Example 36.2: Computing Predicted Values for a Tobit Model

The LIFEREG Procedure

Example 36.2: Computing Predicted Values for a Tobit Model

The LIFEREG Procedure can be used to perform a Tobit analysis. The Tobit model, described by Tobin (1958), is a regression model for left censored data assuming a normally distributed error term. The model parameters are estimated by maximum likelihood. PROC LIFEREG provides estimates of the parameters of the distribution of the uncensored data. Refer to Greene (1993) and Maddala (1983) for a more complete discussion of censored normal data and related distributions. This example shows how you can use PROC LIFEREG and the data step to compute two of the three types of predicted values discussed there.

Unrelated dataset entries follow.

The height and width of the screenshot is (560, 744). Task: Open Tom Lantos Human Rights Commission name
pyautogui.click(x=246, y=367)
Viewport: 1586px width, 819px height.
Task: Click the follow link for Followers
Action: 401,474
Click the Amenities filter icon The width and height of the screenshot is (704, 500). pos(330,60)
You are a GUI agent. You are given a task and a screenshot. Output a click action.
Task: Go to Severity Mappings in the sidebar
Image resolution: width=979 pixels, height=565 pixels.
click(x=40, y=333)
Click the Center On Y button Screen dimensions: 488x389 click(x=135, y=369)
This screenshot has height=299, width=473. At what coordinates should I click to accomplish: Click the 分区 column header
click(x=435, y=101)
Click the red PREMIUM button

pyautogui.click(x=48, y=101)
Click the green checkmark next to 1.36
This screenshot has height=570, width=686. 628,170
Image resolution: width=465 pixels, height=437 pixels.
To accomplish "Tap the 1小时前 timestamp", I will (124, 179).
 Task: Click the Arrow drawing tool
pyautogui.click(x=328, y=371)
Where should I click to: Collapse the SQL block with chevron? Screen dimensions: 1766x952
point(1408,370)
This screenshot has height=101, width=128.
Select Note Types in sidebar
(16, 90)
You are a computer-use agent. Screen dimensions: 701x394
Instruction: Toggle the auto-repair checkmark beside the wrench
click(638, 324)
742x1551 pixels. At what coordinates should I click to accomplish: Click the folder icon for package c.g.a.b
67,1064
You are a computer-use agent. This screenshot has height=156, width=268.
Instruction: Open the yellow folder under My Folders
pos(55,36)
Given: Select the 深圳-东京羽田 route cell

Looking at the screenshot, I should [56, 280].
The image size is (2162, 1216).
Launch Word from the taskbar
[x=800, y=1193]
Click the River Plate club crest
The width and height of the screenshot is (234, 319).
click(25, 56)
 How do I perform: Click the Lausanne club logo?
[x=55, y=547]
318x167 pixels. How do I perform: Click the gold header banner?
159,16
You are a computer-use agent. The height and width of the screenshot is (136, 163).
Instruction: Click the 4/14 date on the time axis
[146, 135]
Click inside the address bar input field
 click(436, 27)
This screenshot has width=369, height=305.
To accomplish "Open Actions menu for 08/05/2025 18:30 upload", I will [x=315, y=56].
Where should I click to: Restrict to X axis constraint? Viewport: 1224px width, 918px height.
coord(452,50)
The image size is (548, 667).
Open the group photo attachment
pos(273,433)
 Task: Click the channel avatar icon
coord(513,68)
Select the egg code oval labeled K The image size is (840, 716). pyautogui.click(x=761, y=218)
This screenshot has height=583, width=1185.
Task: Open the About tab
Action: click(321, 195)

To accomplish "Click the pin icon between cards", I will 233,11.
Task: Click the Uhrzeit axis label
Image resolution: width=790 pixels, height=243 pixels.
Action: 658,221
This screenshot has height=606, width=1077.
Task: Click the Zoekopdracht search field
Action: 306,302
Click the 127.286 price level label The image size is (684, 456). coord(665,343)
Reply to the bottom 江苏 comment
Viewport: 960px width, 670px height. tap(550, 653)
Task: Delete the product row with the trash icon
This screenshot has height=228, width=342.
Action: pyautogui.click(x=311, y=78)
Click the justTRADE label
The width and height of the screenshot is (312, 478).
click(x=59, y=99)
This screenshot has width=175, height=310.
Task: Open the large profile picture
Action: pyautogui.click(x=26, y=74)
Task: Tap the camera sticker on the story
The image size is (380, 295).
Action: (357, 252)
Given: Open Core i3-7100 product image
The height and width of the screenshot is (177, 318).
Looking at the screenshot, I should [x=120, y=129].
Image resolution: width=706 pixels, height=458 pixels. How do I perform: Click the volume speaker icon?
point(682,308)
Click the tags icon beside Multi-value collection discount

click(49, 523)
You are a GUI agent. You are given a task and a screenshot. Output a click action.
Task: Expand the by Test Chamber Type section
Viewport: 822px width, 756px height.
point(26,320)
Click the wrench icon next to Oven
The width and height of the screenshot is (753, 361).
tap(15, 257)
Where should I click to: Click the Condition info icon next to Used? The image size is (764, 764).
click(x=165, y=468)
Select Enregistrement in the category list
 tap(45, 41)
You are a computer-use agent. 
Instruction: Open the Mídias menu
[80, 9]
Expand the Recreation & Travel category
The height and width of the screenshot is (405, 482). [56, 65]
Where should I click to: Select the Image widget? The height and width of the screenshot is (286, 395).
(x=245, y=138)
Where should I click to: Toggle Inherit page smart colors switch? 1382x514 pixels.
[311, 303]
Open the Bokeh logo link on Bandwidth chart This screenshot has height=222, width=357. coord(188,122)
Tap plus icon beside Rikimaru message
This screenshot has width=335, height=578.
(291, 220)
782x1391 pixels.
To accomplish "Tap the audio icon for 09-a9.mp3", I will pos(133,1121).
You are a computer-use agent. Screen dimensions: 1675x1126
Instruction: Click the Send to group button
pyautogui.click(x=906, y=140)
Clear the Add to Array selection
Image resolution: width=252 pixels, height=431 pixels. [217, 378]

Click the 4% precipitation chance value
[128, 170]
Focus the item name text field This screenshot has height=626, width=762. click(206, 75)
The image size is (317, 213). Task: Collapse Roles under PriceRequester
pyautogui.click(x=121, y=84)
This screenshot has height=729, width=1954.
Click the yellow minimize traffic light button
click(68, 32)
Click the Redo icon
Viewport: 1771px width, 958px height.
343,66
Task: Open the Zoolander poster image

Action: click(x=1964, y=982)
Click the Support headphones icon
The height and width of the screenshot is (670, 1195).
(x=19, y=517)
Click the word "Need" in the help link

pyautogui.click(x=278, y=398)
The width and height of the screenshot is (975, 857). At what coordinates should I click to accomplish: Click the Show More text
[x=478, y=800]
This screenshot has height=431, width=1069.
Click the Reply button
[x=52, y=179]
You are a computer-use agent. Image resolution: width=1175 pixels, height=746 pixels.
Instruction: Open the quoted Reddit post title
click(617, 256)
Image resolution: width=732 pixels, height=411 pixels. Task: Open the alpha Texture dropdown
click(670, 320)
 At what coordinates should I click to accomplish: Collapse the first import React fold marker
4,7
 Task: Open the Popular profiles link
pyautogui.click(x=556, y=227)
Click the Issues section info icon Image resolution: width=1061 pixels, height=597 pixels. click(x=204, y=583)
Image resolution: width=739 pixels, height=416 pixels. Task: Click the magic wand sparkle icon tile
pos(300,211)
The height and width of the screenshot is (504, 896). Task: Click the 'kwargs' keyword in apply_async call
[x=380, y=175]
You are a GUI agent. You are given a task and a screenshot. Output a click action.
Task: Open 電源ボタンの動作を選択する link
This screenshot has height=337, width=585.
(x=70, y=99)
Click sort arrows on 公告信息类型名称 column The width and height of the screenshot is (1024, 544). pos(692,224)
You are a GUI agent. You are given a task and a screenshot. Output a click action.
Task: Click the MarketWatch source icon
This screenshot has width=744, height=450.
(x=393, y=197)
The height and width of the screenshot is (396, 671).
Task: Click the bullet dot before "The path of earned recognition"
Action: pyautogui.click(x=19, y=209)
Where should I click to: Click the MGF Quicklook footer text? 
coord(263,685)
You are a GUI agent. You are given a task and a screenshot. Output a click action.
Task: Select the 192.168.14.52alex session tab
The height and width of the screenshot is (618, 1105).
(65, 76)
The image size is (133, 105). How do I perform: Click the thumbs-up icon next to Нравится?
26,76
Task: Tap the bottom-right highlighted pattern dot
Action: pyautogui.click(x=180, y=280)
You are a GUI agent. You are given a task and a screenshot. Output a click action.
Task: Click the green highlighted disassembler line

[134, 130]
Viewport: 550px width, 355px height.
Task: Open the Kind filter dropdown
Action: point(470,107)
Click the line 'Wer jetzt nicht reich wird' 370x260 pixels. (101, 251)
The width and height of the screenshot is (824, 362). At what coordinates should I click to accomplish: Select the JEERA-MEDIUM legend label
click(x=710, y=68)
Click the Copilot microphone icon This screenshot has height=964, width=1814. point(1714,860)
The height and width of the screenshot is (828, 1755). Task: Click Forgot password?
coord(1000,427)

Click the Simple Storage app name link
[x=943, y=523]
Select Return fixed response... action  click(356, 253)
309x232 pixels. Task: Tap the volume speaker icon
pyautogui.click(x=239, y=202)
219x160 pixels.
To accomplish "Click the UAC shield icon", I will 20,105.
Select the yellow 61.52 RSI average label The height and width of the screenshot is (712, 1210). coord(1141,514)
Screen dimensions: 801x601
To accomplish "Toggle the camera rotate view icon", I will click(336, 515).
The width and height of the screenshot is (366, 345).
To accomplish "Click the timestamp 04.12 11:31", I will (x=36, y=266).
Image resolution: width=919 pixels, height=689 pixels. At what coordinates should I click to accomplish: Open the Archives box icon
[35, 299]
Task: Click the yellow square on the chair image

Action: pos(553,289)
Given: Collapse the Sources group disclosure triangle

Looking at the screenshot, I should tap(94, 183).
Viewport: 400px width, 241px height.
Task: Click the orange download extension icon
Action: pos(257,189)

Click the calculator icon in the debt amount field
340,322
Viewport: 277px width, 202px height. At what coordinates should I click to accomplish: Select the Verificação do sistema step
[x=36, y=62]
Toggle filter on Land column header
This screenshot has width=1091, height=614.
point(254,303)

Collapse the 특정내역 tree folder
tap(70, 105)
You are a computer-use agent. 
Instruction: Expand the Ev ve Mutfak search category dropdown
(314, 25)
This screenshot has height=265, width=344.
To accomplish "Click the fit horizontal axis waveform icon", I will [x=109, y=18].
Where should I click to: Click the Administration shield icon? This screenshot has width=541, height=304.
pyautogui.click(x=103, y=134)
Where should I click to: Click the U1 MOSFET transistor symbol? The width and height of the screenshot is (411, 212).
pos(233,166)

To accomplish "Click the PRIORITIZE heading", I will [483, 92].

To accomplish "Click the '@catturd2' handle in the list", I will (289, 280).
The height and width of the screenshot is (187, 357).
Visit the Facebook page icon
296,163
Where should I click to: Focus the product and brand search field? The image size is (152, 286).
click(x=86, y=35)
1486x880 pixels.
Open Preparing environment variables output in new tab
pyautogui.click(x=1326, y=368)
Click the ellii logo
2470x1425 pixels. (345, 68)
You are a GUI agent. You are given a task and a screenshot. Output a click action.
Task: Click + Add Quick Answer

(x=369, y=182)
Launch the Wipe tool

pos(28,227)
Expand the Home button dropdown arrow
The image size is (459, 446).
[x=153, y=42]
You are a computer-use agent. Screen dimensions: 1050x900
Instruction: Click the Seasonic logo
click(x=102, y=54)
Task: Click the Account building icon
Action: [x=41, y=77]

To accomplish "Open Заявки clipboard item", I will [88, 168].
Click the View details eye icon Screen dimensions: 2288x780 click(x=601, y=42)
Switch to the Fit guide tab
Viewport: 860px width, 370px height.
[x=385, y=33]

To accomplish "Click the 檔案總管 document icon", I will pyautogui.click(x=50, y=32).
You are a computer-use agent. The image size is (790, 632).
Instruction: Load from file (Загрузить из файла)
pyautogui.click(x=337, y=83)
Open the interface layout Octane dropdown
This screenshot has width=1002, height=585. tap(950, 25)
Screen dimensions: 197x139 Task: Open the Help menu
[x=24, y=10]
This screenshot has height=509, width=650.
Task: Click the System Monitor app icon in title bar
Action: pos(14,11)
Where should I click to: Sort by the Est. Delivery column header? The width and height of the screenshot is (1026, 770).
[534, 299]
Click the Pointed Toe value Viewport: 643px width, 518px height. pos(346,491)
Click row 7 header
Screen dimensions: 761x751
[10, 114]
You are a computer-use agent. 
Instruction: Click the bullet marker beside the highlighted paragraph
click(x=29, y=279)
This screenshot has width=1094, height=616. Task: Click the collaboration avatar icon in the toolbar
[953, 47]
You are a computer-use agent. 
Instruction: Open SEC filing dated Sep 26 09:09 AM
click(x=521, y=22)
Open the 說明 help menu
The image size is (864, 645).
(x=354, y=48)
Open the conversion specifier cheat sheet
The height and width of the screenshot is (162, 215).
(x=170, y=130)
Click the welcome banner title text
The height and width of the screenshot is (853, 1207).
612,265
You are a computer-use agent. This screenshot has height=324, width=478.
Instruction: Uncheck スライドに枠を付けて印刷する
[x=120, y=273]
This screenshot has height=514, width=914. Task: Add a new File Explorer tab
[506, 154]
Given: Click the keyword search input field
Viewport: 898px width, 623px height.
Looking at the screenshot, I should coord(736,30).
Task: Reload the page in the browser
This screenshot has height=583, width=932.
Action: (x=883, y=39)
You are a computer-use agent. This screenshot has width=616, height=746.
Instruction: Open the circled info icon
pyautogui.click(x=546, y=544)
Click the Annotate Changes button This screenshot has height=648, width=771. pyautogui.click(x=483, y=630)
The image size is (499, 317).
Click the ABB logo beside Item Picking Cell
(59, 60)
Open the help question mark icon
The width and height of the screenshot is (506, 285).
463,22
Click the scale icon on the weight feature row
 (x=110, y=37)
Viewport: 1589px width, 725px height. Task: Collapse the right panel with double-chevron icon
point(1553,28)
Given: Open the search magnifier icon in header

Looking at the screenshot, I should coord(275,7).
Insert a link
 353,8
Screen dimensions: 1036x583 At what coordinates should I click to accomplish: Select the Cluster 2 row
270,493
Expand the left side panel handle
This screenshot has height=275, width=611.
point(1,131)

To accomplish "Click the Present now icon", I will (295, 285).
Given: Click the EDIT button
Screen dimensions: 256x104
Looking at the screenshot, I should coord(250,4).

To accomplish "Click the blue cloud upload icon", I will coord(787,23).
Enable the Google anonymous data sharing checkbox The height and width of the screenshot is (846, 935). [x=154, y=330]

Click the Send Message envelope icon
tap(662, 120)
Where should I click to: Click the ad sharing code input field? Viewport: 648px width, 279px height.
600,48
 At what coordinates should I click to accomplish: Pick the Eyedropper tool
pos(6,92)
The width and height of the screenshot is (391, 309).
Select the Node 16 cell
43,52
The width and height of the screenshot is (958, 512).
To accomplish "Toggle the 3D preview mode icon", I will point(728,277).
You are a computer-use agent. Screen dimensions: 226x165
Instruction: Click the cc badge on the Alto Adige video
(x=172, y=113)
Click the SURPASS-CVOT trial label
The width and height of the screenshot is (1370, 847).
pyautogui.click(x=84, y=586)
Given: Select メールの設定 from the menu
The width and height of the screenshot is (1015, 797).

Consider a continuous random variable Y, and a constant C. If you were to sample from the distribution of Y but discard values less than (greater than) C, the distribution of the remaining observations would be truncated on the left (right). If you were to sample from the distribution of Y and report values less than (greater than) C as C, the distribution of the sample would be left (right) censored.

The probability density function of the truncated random variable Y' is given by

f_Y'( y ) = [( f_Y( y ))/ Pr( Y > C ) ] for y > C

where f_Y( y ) is the probability density function of Y. PROC LIFEREG cannot compute the proper likelihood function to estimate parameters or predicted values for a truncated distribution.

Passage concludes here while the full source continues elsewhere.